資産運用コンサルティングで人々の❝未来の安心❞を支援

―事業内容について教えてください。

 収益不動産を活用した、資産運用のコンサルティング事業を展開しています。「老後の安心を手に入れたい」「相続税対策をしたい」などのニーズに応える手段として、新築や中古の1棟アパート・マンションの購入を提案。また、賃貸経営の代行や不動産の管理業務などを通して、運用パフォーマンスを最大化するサポートも行っています。

 国の社会保障制度が崩壊寸前のいま、収益不動産の購入は、❝未来の安心❞を手に入れる有効手段のひとつ。私たちは、資産運用のコンサルティングを通して、たくさんの人々に貢献しているのです。お客さまの多くは、経営者や医者、弁護士、資産家といった社会的地位の高い方々。そのほか、800万円ほどの年収がある会社員のお客さまなど、あらゆる方の資産運用ニーズに対応しています。

―競合他社が多いなか、大和財託の強みはなんでしょうか

 ひとつは、資産運用に特化したビジネスを展開している点。圧倒的なノウハウを有しており、お客さまファーストのサービスを実現。不動産ありきではなく、生命保険や損害保険なども含めたさまざまなアプローチで資産運用をサポートしているのも特長です。

 もうひとつが、京阪神に特化したエリア戦略で、強固なネットワークを確立していること。優良な不動産を仕入れることができ、資産価値の高い物件の提案が可能なのです。また、価格競争力の高さも自慢です。社内に設計部門と施工部門を擁することで、建築費用やリフォーム費用を圧縮。これも、高付加価値物件を提供できる要因となっています。

社会に貢献できなければ会社の存在価値はない

―これまでの業績について教えてください。

 当社は2013年に設立された若い会社ですが、4期目で売上20億円、経常利益2億円を達成。今期は、売上28億円、経常利益2億8000万円の達成がすでに見込まれています。急成長したいちばんの理由は、お客さまの資産形成にしっかり貢献できているから。リピーターのお客さまが多く、2棟、3棟とご購入いただくケースが珍しくないことも、それを裏づけています。
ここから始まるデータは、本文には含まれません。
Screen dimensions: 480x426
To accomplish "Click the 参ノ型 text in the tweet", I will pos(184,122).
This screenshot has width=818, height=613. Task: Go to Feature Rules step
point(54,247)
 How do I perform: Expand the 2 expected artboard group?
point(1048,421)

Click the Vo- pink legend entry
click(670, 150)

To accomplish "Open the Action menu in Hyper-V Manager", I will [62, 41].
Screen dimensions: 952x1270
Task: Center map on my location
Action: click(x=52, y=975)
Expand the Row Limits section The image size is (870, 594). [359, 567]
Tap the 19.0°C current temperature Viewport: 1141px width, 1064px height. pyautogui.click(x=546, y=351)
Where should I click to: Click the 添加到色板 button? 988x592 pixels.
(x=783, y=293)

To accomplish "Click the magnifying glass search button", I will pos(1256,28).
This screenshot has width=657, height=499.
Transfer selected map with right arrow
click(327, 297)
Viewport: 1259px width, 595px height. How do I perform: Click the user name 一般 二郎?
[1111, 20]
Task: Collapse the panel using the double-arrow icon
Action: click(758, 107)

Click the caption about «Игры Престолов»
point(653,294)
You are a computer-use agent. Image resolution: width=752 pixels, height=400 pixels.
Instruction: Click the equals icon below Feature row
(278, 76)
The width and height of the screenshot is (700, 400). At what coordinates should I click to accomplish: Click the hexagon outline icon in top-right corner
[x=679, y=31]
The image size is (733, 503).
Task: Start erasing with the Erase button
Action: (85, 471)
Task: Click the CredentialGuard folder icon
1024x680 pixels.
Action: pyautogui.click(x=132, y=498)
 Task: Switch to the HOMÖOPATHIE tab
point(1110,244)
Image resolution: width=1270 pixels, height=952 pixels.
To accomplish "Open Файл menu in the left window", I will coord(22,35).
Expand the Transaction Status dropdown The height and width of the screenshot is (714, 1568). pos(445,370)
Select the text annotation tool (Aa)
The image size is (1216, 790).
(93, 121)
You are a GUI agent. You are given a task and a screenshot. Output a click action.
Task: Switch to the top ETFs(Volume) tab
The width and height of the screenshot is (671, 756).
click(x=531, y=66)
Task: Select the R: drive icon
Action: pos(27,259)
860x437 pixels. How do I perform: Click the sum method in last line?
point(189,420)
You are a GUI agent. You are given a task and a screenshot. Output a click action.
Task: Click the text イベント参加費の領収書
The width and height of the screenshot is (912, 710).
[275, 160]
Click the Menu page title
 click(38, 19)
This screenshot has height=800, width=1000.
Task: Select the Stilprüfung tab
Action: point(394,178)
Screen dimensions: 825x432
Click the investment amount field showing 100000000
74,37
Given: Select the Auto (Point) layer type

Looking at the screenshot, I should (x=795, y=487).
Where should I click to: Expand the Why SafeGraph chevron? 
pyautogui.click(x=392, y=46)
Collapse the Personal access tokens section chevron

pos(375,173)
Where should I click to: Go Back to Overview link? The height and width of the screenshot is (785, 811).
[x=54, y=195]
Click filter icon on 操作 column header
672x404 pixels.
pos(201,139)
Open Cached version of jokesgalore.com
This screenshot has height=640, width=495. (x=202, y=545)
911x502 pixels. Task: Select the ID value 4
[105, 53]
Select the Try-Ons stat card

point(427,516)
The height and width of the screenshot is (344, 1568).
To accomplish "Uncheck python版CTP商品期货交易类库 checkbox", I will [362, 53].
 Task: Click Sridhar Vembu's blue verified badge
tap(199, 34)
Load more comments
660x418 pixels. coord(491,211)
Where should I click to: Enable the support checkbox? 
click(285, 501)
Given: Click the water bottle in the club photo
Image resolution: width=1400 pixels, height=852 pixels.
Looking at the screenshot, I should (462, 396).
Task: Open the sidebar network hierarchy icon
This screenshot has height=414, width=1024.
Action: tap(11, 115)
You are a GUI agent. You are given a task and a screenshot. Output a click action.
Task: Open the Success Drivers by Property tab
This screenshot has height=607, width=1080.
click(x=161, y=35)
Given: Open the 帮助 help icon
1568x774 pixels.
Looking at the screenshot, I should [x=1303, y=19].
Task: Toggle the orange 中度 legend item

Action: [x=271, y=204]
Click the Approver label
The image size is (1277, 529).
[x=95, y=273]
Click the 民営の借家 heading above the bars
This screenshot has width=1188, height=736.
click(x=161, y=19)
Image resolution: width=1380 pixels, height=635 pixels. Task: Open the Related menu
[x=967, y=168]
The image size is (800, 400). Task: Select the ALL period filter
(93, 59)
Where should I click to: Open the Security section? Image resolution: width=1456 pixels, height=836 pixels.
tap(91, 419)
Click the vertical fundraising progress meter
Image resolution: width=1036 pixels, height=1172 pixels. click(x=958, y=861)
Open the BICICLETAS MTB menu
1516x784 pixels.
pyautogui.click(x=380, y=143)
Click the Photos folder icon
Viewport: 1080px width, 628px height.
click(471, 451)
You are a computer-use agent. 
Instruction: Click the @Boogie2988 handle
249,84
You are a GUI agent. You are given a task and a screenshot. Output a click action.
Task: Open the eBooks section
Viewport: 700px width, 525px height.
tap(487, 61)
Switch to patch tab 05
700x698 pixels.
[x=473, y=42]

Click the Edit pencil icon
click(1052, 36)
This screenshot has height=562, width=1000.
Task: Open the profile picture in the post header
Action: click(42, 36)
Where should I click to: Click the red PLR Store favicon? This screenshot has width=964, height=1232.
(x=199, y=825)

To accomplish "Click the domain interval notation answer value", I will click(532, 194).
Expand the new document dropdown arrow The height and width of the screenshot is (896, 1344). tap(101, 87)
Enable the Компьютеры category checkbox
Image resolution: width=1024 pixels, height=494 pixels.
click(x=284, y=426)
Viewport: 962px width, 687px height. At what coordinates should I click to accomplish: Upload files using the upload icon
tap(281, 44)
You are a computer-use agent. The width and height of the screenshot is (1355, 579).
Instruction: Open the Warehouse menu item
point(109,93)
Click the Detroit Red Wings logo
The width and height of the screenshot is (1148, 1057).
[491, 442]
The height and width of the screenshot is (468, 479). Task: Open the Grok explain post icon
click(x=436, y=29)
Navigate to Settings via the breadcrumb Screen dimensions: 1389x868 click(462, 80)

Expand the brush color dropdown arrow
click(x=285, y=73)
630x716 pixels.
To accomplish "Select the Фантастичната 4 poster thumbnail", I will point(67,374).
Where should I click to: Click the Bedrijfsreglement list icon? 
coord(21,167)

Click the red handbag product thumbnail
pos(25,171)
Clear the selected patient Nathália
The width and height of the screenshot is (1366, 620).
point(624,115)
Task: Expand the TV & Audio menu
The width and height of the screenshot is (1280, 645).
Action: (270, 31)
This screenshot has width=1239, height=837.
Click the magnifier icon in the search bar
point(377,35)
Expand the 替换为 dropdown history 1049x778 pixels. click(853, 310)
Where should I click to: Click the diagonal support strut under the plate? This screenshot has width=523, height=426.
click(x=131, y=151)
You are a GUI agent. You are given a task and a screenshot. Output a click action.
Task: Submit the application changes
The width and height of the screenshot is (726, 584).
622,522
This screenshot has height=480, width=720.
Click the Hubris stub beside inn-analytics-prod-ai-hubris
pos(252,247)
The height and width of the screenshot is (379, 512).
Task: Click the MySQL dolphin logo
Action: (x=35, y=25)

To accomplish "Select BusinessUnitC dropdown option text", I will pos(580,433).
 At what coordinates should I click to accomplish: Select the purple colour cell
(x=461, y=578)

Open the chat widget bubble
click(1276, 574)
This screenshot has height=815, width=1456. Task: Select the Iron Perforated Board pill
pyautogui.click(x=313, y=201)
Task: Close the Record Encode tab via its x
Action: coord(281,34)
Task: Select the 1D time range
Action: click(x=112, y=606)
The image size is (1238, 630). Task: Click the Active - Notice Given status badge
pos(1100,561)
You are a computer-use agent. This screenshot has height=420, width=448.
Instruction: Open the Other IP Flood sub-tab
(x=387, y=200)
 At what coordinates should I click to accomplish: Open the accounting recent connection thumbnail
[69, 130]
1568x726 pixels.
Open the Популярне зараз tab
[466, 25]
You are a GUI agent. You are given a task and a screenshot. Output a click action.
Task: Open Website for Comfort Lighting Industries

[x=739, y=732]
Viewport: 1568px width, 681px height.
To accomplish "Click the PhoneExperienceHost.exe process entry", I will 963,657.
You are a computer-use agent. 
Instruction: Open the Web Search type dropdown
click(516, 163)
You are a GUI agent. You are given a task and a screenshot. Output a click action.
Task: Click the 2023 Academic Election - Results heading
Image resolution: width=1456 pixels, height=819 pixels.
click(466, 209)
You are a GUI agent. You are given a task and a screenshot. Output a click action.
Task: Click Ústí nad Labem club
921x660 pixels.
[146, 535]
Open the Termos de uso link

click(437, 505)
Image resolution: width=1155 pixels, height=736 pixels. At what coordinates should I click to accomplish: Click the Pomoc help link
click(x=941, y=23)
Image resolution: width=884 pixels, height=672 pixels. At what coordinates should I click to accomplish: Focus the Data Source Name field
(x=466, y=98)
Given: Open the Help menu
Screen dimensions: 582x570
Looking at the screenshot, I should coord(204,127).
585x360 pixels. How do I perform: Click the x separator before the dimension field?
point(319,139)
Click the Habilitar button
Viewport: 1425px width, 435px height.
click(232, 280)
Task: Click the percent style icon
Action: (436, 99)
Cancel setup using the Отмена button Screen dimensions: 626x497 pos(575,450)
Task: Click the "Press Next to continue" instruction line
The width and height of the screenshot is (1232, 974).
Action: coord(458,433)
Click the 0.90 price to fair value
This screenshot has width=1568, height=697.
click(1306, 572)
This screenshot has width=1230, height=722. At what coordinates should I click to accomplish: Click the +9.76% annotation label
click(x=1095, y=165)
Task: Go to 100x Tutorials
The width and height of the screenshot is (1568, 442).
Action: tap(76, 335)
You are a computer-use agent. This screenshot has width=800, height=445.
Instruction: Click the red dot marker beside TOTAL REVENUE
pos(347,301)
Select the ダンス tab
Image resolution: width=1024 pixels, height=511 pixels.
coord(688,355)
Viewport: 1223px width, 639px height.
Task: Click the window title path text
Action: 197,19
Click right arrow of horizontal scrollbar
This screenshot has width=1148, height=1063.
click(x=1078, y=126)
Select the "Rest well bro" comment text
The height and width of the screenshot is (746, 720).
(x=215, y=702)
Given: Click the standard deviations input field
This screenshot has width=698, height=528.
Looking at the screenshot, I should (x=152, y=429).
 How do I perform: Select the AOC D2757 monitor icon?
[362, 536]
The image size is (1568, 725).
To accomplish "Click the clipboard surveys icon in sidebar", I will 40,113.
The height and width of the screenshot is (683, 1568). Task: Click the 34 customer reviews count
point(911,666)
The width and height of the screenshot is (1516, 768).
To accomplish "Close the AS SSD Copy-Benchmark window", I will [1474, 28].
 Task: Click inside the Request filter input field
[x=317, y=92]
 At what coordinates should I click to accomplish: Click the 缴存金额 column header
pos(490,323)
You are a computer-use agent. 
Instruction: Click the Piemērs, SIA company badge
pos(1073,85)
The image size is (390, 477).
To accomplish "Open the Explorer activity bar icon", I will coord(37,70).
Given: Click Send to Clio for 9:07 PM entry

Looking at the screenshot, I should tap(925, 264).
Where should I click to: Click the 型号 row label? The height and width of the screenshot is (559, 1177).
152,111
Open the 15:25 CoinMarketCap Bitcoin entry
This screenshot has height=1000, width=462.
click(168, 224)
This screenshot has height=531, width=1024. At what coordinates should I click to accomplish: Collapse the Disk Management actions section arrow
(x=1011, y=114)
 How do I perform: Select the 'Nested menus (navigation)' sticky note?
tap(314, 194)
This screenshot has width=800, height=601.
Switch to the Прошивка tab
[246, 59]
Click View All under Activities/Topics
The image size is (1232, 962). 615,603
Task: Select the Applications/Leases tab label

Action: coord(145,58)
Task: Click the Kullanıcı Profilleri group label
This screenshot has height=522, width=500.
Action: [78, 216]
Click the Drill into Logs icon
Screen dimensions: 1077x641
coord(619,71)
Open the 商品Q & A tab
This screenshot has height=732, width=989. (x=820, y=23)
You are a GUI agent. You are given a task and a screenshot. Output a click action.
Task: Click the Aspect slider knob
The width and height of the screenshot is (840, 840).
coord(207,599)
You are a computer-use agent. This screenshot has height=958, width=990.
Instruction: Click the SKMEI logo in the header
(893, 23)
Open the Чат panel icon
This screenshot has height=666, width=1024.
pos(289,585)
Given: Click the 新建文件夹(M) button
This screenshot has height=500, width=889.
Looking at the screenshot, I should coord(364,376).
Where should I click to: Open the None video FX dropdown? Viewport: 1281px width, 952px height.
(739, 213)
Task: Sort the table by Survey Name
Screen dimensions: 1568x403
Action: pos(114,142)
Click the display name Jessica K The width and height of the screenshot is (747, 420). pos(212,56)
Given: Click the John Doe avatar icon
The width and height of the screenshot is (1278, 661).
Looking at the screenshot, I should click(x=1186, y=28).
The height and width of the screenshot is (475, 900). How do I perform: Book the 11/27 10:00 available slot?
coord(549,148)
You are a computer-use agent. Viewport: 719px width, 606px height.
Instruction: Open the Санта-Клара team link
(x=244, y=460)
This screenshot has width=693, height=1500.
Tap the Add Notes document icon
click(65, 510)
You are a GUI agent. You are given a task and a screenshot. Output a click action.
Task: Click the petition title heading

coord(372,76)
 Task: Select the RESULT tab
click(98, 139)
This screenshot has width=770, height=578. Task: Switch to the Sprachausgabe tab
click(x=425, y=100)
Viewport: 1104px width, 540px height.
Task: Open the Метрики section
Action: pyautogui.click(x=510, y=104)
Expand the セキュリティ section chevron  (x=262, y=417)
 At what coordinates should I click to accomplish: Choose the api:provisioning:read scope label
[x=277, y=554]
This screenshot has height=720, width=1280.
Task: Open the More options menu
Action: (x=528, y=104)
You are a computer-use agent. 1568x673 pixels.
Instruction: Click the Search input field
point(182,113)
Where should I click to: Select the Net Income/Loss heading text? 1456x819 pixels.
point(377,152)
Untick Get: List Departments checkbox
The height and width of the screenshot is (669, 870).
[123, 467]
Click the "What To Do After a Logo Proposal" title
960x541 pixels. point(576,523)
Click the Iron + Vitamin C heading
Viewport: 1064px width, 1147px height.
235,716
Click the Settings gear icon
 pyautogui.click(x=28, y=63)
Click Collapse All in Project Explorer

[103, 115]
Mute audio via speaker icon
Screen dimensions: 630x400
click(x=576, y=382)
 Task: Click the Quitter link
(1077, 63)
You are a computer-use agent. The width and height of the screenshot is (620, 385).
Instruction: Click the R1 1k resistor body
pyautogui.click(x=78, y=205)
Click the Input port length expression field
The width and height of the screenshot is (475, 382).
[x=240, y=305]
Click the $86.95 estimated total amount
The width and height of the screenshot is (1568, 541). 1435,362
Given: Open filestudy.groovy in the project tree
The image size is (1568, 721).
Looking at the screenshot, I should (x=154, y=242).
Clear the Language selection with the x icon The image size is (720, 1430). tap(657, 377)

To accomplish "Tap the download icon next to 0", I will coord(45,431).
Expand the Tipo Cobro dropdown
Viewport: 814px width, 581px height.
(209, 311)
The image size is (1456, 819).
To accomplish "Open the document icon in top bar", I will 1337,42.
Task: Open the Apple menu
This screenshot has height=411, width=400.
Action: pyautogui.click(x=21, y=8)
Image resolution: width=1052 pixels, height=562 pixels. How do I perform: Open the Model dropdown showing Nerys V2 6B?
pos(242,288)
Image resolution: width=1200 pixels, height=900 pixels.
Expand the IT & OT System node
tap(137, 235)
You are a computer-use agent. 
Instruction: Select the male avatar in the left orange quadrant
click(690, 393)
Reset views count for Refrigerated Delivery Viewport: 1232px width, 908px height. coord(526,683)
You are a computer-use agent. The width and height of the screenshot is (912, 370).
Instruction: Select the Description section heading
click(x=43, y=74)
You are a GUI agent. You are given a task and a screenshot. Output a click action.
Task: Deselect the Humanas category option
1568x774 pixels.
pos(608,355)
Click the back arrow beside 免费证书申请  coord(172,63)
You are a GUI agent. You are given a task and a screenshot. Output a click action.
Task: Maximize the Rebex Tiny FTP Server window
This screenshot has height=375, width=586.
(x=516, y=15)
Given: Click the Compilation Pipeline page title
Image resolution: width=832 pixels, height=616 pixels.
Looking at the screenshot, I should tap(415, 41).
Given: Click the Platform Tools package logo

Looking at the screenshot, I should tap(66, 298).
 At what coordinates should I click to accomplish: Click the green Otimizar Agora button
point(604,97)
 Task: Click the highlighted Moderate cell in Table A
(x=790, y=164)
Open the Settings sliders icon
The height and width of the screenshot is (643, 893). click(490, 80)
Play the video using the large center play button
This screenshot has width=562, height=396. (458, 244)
ちなみに、当社が販売した収益不動産の入居率は平均98%。つねに、高水準をキープしています。

 また、不動産業界は景気の影響を受けやすい傾向にありますが、当社では安定的な収益構造を確立。自社で1棟マンションを多数保有しており、家賃収入だけで年間5億円の収益があります。賃貸経営の代行や不動産の管理業務などでも、毎月安定した収益を獲得。ストックビジネスで高い収益性を確保することで、アグレッシブな成長戦略が可能になっているのです。

―経営で重視していることはなんでしょう。

 「お客さまに経済的豊かさと人生に潤いを提供します」という企業理念の追求です。社会に貢献できなければ、会社の存在価値はありません。お客さまに利益を提供できて初めて当社も利益をえられる、というシンプルなビジネスの原則を大切にしています。ですから当社では、お客さまが「買いたい」といってきても、オススメできないと判断した場合は、「今回は買うのを控えましょう」と進言することもありますよ。

社員の幸せを追求することで高い社員定着率を実現

―組織づくりで注力している点はありますか。

 社員が幸せに働ける職場づくりです。企業理念のなかに「私たちに関わる全ての人々が幸せになる」という言葉があるのですが、その最たるものが社員の幸せであると考えています。なぜなら、自分自身が幸せでなければ、お客さまを幸せにすることなどできないから。やりがいを抱き、満足できる収入をえて、自己実現できる環境が整っていれば、自然とお客さま第一の仕事ができるはずです。その結果が、会社の発展へとつながっていく。当社では、社員が「この会社に入ってよかった」と思える職場づくりに心を砕いているのです。

―具体的な取り組みを教えてください。

 トップダウンではなく、ボトムアップの経営を実践。社員の主体性を尊重し、やりたいことを実現していけるチャンスを用意しています。『業務改善プロジェクト』や若手の提案活動の場である『U30』は、その一例。入社1年目の新人のアイデアが採用されるなど、いい提案は次々に具現化しています。2ヵ月に一度の定期面談も実施。意見を自由に会社に伝えられる場として、機能しています。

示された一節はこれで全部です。